__Directions for this task__:
Below are some records; write them all out again exactly.

Records from a data source
•••••

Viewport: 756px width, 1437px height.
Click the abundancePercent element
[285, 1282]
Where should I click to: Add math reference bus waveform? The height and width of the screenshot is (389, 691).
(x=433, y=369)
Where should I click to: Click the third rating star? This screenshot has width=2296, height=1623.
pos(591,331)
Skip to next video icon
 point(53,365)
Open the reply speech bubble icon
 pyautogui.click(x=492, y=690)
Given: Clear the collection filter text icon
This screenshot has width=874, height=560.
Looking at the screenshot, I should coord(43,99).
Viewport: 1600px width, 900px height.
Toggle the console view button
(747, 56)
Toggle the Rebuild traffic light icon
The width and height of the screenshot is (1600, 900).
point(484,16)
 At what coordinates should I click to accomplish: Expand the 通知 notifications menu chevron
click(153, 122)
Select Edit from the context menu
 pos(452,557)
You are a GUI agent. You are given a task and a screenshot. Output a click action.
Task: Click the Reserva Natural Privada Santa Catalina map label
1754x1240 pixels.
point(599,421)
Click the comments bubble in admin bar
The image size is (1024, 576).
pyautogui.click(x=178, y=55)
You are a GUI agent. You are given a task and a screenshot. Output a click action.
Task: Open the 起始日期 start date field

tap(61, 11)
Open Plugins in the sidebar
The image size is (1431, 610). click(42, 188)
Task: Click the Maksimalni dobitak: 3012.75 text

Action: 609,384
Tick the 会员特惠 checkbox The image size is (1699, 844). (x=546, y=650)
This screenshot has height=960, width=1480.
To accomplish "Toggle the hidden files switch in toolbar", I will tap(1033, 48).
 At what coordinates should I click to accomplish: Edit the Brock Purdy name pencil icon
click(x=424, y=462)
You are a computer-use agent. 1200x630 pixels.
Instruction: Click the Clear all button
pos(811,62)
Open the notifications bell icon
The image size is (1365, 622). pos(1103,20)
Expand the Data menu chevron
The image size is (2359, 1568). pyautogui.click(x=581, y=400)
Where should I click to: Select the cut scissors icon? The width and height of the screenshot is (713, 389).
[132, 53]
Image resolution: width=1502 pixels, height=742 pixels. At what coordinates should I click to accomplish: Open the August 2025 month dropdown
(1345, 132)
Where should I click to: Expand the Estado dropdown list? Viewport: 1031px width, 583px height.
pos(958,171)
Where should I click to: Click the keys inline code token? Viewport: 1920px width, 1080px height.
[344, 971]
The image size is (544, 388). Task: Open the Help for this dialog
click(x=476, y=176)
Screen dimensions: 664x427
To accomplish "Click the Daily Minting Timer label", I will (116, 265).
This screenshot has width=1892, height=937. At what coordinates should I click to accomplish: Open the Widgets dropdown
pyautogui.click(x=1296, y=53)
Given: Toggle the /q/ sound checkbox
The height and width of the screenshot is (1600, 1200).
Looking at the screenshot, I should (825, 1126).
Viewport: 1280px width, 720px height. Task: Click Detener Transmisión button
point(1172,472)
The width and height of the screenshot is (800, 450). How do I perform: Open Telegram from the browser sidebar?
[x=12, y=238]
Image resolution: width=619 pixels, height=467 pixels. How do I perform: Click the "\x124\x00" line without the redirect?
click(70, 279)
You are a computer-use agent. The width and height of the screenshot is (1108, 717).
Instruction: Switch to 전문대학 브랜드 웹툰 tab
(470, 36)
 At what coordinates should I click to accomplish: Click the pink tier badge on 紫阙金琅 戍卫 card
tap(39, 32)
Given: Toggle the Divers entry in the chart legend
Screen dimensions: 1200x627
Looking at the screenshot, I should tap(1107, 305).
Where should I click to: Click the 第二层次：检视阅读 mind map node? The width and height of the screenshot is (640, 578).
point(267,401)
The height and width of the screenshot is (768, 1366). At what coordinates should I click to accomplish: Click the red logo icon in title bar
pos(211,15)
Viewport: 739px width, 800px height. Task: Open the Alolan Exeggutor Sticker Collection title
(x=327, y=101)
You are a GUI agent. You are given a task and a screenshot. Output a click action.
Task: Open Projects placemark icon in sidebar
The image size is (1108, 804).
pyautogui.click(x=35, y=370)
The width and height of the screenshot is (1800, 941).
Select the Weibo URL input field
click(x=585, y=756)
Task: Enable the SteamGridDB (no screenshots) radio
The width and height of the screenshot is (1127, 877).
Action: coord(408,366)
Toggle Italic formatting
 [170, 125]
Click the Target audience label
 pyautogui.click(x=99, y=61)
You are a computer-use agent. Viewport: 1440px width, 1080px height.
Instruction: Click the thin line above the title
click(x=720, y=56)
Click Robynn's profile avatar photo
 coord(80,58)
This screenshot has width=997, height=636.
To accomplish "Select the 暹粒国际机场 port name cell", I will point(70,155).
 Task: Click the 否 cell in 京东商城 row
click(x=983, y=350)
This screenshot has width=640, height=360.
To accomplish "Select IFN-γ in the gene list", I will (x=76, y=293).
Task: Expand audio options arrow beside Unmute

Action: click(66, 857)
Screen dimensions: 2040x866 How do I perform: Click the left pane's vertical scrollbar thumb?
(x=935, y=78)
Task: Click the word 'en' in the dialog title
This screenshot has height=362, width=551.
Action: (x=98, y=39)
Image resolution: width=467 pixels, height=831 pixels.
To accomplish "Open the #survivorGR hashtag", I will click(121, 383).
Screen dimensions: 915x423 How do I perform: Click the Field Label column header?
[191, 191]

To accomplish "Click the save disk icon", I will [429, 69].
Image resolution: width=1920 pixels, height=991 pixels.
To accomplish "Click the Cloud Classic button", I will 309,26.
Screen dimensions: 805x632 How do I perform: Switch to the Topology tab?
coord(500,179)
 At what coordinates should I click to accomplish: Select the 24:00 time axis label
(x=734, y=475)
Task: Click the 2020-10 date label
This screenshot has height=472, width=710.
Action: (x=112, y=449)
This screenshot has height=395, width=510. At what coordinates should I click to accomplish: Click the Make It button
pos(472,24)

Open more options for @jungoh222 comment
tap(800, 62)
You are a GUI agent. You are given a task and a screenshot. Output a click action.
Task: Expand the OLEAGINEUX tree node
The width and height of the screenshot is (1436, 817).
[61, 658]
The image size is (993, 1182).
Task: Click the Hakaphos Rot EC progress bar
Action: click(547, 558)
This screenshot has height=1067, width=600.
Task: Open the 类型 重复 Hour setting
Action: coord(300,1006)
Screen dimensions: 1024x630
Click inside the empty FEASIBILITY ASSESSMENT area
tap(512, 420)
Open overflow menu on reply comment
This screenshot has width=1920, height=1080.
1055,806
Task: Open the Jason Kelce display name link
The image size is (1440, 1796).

•••••

__Response to this task__:
Viewport: 756px width, 1437px height.
Click the abundancePercent element
[285, 1282]
Where should I click to: Add math reference bus waveform? The height and width of the screenshot is (389, 691).
(x=433, y=369)
Where should I click to: Click the third rating star? This screenshot has width=2296, height=1623.
pos(591,331)
Skip to next video icon
 point(53,365)
Open the reply speech bubble icon
 pyautogui.click(x=492, y=690)
Given: Clear the collection filter text icon
This screenshot has width=874, height=560.
Looking at the screenshot, I should coord(43,99).
Viewport: 1600px width, 900px height.
Toggle the console view button
(747, 56)
Toggle the Rebuild traffic light icon
The width and height of the screenshot is (1600, 900).
point(484,16)
 At what coordinates should I click to accomplish: Expand the 通知 notifications menu chevron
click(153, 122)
Select Edit from the context menu
 pos(452,557)
You are a GUI agent. You are given a task and a screenshot. Output a click action.
Task: Click the Reserva Natural Privada Santa Catalina map label
1754x1240 pixels.
point(599,421)
Click the comments bubble in admin bar
The image size is (1024, 576).
pyautogui.click(x=178, y=55)
You are a GUI agent. You are given a task and a screenshot. Output a click action.
Task: Open the 起始日期 start date field

tap(61, 11)
Open Plugins in the sidebar
The image size is (1431, 610). click(42, 188)
Task: Click the Maksimalni dobitak: 3012.75 text

Action: 609,384
Tick the 会员特惠 checkbox The image size is (1699, 844). (x=546, y=650)
This screenshot has height=960, width=1480.
To accomplish "Toggle the hidden files switch in toolbar", I will tap(1033, 48).
 At what coordinates should I click to accomplish: Edit the Brock Purdy name pencil icon
click(x=424, y=462)
You are a computer-use agent. 1200x630 pixels.
Instruction: Click the Clear all button
pos(811,62)
Open the notifications bell icon
The image size is (1365, 622). pos(1103,20)
Expand the Data menu chevron
The image size is (2359, 1568). pyautogui.click(x=581, y=400)
Where should I click to: Select the cut scissors icon? The width and height of the screenshot is (713, 389).
[132, 53]
Image resolution: width=1502 pixels, height=742 pixels. At what coordinates should I click to accomplish: Open the August 2025 month dropdown
(1345, 132)
Where should I click to: Expand the Estado dropdown list? Viewport: 1031px width, 583px height.
pos(958,171)
Where should I click to: Click the keys inline code token? Viewport: 1920px width, 1080px height.
[344, 971]
The image size is (544, 388). Task: Open the Help for this dialog
click(x=476, y=176)
Screen dimensions: 664x427
To accomplish "Click the Daily Minting Timer label", I will (116, 265).
This screenshot has width=1892, height=937. At what coordinates should I click to accomplish: Open the Widgets dropdown
pyautogui.click(x=1296, y=53)
Given: Toggle the /q/ sound checkbox
The height and width of the screenshot is (1600, 1200).
Looking at the screenshot, I should (825, 1126).
Viewport: 1280px width, 720px height. Task: Click Detener Transmisión button
point(1172,472)
The width and height of the screenshot is (800, 450). How do I perform: Open Telegram from the browser sidebar?
[x=12, y=238]
Image resolution: width=619 pixels, height=467 pixels. How do I perform: Click the "\x124\x00" line without the redirect?
click(70, 279)
You are a computer-use agent. The width and height of the screenshot is (1108, 717).
Instruction: Switch to 전문대학 브랜드 웹툰 tab
(470, 36)
 At what coordinates should I click to accomplish: Click the pink tier badge on 紫阙金琅 戍卫 card
tap(39, 32)
Given: Toggle the Divers entry in the chart legend
Screen dimensions: 1200x627
Looking at the screenshot, I should tap(1107, 305).
Where should I click to: Click the 第二层次：检视阅读 mind map node? The width and height of the screenshot is (640, 578).
point(267,401)
The height and width of the screenshot is (768, 1366). At what coordinates should I click to accomplish: Click the red logo icon in title bar
pos(211,15)
Viewport: 739px width, 800px height. Task: Open the Alolan Exeggutor Sticker Collection title
(x=327, y=101)
You are a GUI agent. You are given a task and a screenshot. Output a click action.
Task: Open Projects placemark icon in sidebar
The image size is (1108, 804).
pyautogui.click(x=35, y=370)
The width and height of the screenshot is (1800, 941).
Select the Weibo URL input field
click(x=585, y=756)
Task: Enable the SteamGridDB (no screenshots) radio
The width and height of the screenshot is (1127, 877).
Action: coord(408,366)
Toggle Italic formatting
 [170, 125]
Click the Target audience label
 pyautogui.click(x=99, y=61)
You are a computer-use agent. Viewport: 1440px width, 1080px height.
Instruction: Click the thin line above the title
click(x=720, y=56)
Click Robynn's profile avatar photo
 coord(80,58)
This screenshot has width=997, height=636.
To accomplish "Select the 暹粒国际机场 port name cell", I will point(70,155).
 Task: Click the 否 cell in 京东商城 row
click(x=983, y=350)
This screenshot has width=640, height=360.
To accomplish "Select IFN-γ in the gene list", I will (x=76, y=293).
Task: Expand audio options arrow beside Unmute

Action: click(66, 857)
Screen dimensions: 2040x866 How do I perform: Click the left pane's vertical scrollbar thumb?
(x=935, y=78)
Task: Click the word 'en' in the dialog title
This screenshot has height=362, width=551.
Action: (x=98, y=39)
Image resolution: width=467 pixels, height=831 pixels.
To accomplish "Open the #survivorGR hashtag", I will click(121, 383).
Screen dimensions: 915x423 How do I perform: Click the Field Label column header?
[191, 191]

To accomplish "Click the save disk icon", I will [429, 69].
Image resolution: width=1920 pixels, height=991 pixels.
To accomplish "Click the Cloud Classic button", I will 309,26.
Screen dimensions: 805x632 How do I perform: Switch to the Topology tab?
coord(500,179)
 At what coordinates should I click to accomplish: Select the 24:00 time axis label
(x=734, y=475)
Task: Click the 2020-10 date label
This screenshot has height=472, width=710.
Action: (x=112, y=449)
This screenshot has height=395, width=510. At what coordinates should I click to accomplish: Click the Make It button
pos(472,24)

Open more options for @jungoh222 comment
tap(800, 62)
You are a GUI agent. You are given a task and a screenshot. Output a click action.
Task: Expand the OLEAGINEUX tree node
The width and height of the screenshot is (1436, 817).
[61, 658]
The image size is (993, 1182).
Task: Click the Hakaphos Rot EC progress bar
Action: click(547, 558)
This screenshot has height=1067, width=600.
Task: Open the 类型 重复 Hour setting
Action: coord(300,1006)
Screen dimensions: 1024x630
Click inside the empty FEASIBILITY ASSESSMENT area
tap(512, 420)
Open overflow menu on reply comment
This screenshot has width=1920, height=1080.
1055,806
Task: Open the Jason Kelce display name link
The image size is (1440, 1796).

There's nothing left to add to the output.